Teste apontou estresse menor quando havia sensação de invisibilidade.
Experimento contou com a participação de mais de 100 pessoas.
Multidão atravessa faixa em meio à Avenida Paulista. Sensação de
invisibilidade por reduzir estresse em algumas pessoas (Foto: Mariana
Topfstedt/Sigmapress/Estadão Conteúdo)
A sensação de ser invisível pode contribuir para diminuir o estresse
que algumas pessoas sentem em frente às outras - foi o que descobriu um
grupo de pesquisadores, segundo os quais essa ilusão pode ajudar no
tratamento da ansiedade social.
Ser invisível é uma aspiração antiga. O filósofo grego Platão narra a
história de Giges, que se torna rei graças a um anel que lhe confere
invisibilidade. O romance de ficção científica de HG Wells, "O Homem
Invisível", atribui essa faculdade a um cientista louco, e Harry Potter,
o aprendiz de feiticeiro de J.K. Rowling, tem uma capa com esse poder.
Nos últimos anos, alguns progressos foram alcançados graças à pesquisa
com metamateriais capazes de manipular as ondas com "camadas de
invisibilidade", formadas por materiais artificiais que permitem desviar
os raios de luz que chegam em um objeto, tornando-o invisível.
"Embora os dispositivos capazes de esconder completamente um corpo
humano ainda não tenham sido desenvolvidos, não é irreal pensar que um
dia vai ser possível, e é melhor ir se preparando", explicou Arvid
Guterstam, coautor de um estudo publicado na última semana periódico
"Scientific Reports", da conceituada revista científica "Nature".

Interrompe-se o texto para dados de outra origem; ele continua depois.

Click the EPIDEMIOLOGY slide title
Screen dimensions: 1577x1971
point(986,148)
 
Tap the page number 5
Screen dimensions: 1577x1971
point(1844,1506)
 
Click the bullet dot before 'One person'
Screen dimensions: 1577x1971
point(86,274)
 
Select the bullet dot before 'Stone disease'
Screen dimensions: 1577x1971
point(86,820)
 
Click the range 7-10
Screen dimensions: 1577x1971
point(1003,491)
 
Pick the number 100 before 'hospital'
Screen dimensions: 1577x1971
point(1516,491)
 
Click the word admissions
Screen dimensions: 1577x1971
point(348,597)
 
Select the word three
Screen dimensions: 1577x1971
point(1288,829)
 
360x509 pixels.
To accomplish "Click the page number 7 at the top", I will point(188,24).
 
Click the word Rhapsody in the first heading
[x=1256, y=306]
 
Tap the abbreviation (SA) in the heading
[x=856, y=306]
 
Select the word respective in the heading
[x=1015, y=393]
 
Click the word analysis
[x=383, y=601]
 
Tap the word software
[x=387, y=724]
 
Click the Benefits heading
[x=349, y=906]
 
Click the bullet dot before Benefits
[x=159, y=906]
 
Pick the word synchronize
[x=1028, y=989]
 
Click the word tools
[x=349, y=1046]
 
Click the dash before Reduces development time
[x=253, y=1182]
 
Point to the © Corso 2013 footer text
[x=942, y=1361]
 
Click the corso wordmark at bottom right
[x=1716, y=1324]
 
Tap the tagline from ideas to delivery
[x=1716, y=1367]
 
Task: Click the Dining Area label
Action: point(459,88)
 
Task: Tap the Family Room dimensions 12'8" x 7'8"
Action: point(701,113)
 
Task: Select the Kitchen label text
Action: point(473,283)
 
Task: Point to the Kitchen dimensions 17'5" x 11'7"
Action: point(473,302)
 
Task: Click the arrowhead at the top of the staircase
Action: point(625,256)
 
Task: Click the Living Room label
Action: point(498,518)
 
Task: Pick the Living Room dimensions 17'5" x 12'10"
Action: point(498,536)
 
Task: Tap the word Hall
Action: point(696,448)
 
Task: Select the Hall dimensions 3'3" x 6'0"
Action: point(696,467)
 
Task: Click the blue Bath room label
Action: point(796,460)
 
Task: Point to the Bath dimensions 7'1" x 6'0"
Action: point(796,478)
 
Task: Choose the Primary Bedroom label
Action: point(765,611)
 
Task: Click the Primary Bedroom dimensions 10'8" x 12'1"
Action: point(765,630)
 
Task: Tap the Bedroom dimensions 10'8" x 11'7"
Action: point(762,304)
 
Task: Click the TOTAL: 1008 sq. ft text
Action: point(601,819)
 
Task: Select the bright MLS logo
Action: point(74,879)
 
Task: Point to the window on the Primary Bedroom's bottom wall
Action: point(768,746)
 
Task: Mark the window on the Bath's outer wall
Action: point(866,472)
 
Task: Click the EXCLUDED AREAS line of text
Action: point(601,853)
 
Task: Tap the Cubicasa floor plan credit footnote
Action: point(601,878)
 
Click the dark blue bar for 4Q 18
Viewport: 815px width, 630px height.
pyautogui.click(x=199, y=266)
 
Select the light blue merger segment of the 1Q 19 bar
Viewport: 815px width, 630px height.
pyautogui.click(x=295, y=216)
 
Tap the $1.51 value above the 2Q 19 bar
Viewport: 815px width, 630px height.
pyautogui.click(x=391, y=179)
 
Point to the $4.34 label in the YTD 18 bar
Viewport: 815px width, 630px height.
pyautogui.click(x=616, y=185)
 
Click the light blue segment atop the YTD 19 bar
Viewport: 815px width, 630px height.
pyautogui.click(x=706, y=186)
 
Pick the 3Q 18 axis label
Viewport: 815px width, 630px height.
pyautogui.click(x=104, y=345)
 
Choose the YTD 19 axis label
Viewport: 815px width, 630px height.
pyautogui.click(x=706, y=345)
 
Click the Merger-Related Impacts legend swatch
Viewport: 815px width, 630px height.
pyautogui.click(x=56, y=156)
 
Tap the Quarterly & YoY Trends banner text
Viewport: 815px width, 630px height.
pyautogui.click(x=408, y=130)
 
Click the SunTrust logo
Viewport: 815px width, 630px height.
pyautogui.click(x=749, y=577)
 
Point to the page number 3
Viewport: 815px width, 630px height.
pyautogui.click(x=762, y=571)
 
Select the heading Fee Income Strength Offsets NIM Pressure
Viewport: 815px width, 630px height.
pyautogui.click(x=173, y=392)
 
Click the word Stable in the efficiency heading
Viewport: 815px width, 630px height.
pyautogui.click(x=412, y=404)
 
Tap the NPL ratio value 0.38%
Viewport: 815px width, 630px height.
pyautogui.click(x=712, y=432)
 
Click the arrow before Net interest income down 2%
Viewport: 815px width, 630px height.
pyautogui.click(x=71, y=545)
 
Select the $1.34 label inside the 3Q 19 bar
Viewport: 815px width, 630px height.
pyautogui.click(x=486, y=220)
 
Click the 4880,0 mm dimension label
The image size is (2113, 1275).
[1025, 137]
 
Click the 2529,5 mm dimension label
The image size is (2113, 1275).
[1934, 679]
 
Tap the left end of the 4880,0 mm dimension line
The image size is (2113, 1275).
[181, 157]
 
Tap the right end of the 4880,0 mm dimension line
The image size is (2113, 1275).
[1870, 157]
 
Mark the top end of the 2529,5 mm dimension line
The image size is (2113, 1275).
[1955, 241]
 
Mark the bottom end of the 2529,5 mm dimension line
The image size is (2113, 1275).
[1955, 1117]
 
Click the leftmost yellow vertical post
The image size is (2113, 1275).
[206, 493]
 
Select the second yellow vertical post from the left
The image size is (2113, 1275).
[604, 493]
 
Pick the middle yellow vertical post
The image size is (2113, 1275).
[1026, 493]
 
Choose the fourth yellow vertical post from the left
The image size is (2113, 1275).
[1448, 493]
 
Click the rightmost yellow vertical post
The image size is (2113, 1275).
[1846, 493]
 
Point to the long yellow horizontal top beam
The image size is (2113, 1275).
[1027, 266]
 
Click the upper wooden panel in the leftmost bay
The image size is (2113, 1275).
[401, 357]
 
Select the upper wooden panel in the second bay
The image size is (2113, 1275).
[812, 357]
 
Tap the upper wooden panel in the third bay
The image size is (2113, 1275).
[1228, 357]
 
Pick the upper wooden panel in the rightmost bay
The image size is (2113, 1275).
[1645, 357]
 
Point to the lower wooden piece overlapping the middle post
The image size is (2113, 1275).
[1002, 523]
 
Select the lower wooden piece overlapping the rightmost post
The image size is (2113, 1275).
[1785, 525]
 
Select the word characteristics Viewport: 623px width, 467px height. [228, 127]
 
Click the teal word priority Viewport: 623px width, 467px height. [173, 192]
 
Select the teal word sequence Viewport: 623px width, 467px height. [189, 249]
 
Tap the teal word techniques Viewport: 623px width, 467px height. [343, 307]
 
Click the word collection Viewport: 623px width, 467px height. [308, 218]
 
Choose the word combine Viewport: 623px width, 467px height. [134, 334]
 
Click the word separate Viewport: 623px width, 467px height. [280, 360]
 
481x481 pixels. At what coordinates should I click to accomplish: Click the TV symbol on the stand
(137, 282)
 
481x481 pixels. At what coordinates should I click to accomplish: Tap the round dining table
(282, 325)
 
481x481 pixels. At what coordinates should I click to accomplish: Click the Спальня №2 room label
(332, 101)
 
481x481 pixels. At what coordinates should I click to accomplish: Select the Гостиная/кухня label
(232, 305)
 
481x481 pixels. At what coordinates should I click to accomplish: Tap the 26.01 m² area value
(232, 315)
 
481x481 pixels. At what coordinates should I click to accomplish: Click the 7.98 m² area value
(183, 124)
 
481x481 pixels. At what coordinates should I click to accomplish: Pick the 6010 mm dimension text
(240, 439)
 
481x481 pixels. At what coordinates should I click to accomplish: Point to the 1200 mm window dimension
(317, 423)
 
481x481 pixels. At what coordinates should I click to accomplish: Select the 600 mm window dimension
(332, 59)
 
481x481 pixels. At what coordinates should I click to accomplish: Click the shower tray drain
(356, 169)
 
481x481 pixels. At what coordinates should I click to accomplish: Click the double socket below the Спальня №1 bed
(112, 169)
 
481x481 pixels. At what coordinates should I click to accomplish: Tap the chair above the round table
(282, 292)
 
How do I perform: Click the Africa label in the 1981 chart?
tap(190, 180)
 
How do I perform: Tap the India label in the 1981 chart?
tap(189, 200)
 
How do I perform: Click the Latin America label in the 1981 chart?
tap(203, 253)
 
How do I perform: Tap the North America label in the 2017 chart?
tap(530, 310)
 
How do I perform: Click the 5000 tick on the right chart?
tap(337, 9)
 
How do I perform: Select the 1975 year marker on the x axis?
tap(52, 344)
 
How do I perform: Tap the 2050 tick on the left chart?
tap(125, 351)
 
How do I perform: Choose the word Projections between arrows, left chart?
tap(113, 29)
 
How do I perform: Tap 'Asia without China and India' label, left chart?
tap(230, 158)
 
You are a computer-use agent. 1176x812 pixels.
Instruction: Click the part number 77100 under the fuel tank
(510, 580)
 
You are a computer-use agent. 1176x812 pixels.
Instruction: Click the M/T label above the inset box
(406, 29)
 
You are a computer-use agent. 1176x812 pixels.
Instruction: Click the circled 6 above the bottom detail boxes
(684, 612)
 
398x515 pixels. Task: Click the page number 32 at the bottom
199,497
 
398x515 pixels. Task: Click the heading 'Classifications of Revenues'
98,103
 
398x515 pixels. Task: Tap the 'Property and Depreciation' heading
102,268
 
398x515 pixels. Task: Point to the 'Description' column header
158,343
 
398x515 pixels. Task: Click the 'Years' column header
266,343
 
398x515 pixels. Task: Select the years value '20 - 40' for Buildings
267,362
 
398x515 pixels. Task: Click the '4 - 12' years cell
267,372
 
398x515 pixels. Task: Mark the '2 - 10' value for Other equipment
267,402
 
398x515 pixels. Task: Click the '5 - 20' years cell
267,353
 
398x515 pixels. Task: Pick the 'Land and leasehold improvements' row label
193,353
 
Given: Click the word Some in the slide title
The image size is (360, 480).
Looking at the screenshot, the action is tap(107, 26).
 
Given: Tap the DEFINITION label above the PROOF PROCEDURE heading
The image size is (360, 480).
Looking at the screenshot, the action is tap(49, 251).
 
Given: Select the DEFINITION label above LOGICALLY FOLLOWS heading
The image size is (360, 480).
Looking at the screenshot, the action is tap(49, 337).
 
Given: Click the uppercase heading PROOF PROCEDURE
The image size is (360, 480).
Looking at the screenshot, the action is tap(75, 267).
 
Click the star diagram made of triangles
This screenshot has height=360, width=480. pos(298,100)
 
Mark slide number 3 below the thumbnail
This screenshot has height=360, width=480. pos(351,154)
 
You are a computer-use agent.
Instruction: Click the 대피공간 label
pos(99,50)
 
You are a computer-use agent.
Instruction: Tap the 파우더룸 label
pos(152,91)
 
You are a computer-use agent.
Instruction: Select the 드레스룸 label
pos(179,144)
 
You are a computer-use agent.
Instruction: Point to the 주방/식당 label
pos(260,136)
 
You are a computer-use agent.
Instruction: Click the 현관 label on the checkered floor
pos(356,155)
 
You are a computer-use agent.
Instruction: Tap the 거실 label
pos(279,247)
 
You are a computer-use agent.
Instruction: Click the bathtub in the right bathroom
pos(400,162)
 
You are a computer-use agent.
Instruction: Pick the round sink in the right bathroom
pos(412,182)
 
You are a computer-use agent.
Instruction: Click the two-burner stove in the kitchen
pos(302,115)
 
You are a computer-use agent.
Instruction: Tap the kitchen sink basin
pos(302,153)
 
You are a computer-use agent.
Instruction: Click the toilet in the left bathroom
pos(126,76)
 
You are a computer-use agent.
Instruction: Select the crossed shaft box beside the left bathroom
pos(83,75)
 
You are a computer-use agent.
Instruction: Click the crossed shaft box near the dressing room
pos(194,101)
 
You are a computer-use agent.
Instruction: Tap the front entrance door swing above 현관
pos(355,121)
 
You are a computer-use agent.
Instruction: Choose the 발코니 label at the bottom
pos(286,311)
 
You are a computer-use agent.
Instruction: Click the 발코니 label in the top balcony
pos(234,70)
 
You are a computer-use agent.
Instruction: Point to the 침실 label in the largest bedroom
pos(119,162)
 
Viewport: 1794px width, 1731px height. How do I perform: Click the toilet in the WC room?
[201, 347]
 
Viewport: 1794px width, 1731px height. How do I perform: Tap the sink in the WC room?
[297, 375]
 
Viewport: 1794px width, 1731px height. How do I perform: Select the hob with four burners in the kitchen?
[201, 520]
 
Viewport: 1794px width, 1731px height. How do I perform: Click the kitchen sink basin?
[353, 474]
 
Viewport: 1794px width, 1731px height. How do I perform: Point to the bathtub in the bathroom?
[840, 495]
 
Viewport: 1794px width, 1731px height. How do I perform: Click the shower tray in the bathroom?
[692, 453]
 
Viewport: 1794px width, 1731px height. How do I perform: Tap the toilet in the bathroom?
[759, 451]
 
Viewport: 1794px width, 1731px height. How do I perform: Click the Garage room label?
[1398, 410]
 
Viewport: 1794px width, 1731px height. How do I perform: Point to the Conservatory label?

"Queremos estudar as consequências psicológicas de tal invisibilidade
para que estes dispositivos possam ser usados com segurança",
acrescentou o pesquisador em neurociência do Instituto Karolinska, em
Estocolmo (Suécia).
O estudo utilizou um total de 125 participantes, com 25 voluntários
para cada experiência. Cada um deles foi equipado com um capacete de
vídeo ao vivo e em 3D, alimentado por um par de câmeras colocadas ao
nível dos olhos. Apontando para baixo, as câmeras filmavam o vazio. Em
seguida, os pesquisadores pediram aos voluntários que se levantassem e
olhassem para baixo. Em vez de ver seu próprio corpo, as pessoas viam um
espaço vazio.
O bem e o mal
Para aumentar a ilusão, um pesquisador toca diferentes partes do corpo do participante com um grande pincel apoiado com uma mão, enquanto a outra faz um movimento no vazio. Num intervalo de 30 segundos, a maioria dos participantes teve a sensação de que seu corpo havia se tornado invisível.
"Para verificar se a ilusão funcionou, demos uma facada no corpo
invisível enquanto medimos a tensão gerada pelo gesto", contou Arvid
Guterstam. "As pessoas transpiraram mais, o que sugere que o cérebro da
pessoa percebeu este gesto no vazio como uma ameaça direta contra seu
próprio corpo", acrescenta.
Em um dos experimentos, os pesquisadores expuseram os participantes a
uma situação social estressante na presença de uma plateia de
desconhecidos.
Os cientistas constataram que a frequência cardíaca dos participantes e
seu nível de estresse declarado foi menor quando a pessoa tinha a
sensação de ser invisível do que quando ela se percebia visível pelos
demais.
"Se o cérebro percebe o corpo como invisível, supõe que o mesmo também é
verdadeiro para outros observadores, o que reduz o estresse relacionado
a ser o centro das atenções", explicou Guterstam.
A ansiedade social pode aparecer em diferentes graus ao longo da vida
em cerca de dez por cento das pessoas, de acordo com o pesquisador.
A psicoterapia cognitiva e comportamental (CBT, por sua sigla em
inglês) é o tratamento não-medicamentoso mais comum para tratar esta
fobia social. O trabalho consiste em acostumar o paciente a situações
cada vez mais estressantes.
Algumas destas terapias utilizam simulações de realidade virtual.
"Acreditamos que dar a ilusão de ser invisível poderia ser usado como um
primeiro passo para essas terapias baseadas em realidade virtual",
conta Guterstam. "Isso poderia ajudar pacientes cuja ansiedade vem de
emoções negativas relacionadas a seu próprio corpo".
Henrik Ehrsson, do Instituto Karolinska, recomenda o desenvolvimento de
novos estudos para verificar se os dispositivos futuros de
invisibilidade "não nos fazem perder nosso senso de certo e errado".